Fracking
Pump jacks are seen in the Midway Sunset oilfield in California, April 29, 2013. The nearby vast Monterey shale formation is estimated by the U.S. Energy Information Administration to hold 15 billion barrels of technically recoverable -- mostly by fracking -- oil. REUTERS/Lucy Nicholson

A Pennsylvania state law more than 50 years old could let an oil and gas company drill under privately owned land, even against the landowners' wishes.

Energy company Hilcorp is trying to use a 1961 law that lets companies bundle properties of people who don’t sign drilling leases with those of their neighbors who do in what’s called “forced pooling,” the New York Times reported. If enough landowners sign the leases, even those opposed would have to allow drilling under their land. In this case, the drilling is the controversial hydraulic fracturing method used to extract natural gas from shale rock deep underground.

Hilcorp is pointing to the Oil and Gas Conservation Law, crafted for geological formations beneath the Marcellus Shale, to force four landowners in New Bedford, near the Ohio border an hour north of Pittsburgh, to relinquish their underground minerals to drilling. Hilcorp says about 99 percent of the property owners in the 3,267-acre tract they want to drill have signed leases.

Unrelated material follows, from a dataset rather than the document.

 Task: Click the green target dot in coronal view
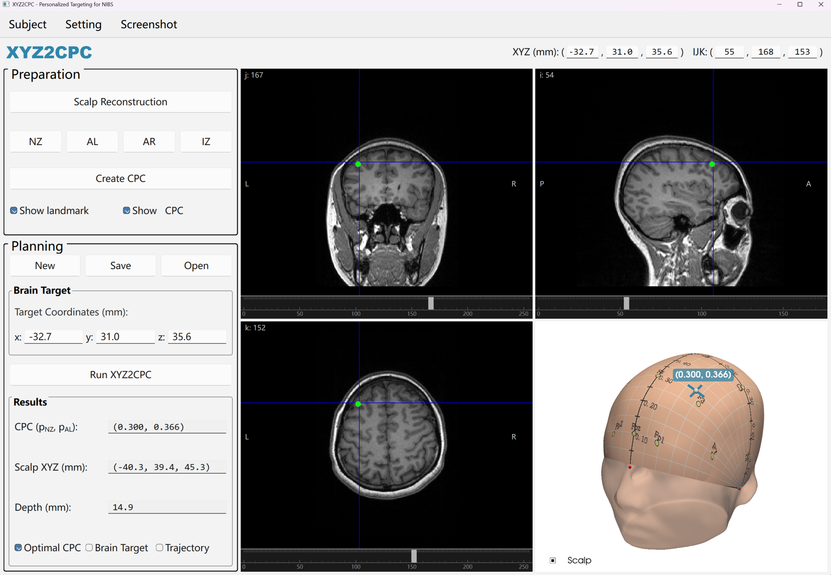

The drilling would occur a mile or more underground.

The company has pushed since July for permission to use the law and used it in October to argue for access to natural gas beneath a family farm in Lawrence County. A state environmental court ruled in November that Pennsylvania's Department of Environmental Protection must consider whether or not to allow Hillcorp to use forced pooling. The DEP set a hearing for last week but postponed it on Monday without setting a new date. If the company succeeds in using the law to force landowners to allow the drilling, it will be the first use of the law in about 30 years.

Landowners are split on the issue, since those who have signed leases don’t want those opposed to prevent them from collecting the cash out of their property. Landowners would be compensated according to the amount of gas recovered from their property, sometimes reaping royalties in the hundreds of thousands, as was the case with landowners above the Utica Shale formation.

Forced pooling laws exist in various forms in about 40 states and are usually used with little dispute. In October, a Reuters investigation found that many homebuilders and developers across the U.S. quietly hold onto mineral rights beneath the homes after they're sold, so that home buyers are not aware that they do not own the oil and gas beneath them. That means it's legal in many states for a developer to retain the rights to mineral resources underground and bury the specifics of the ownership in the fine print of a housing contract.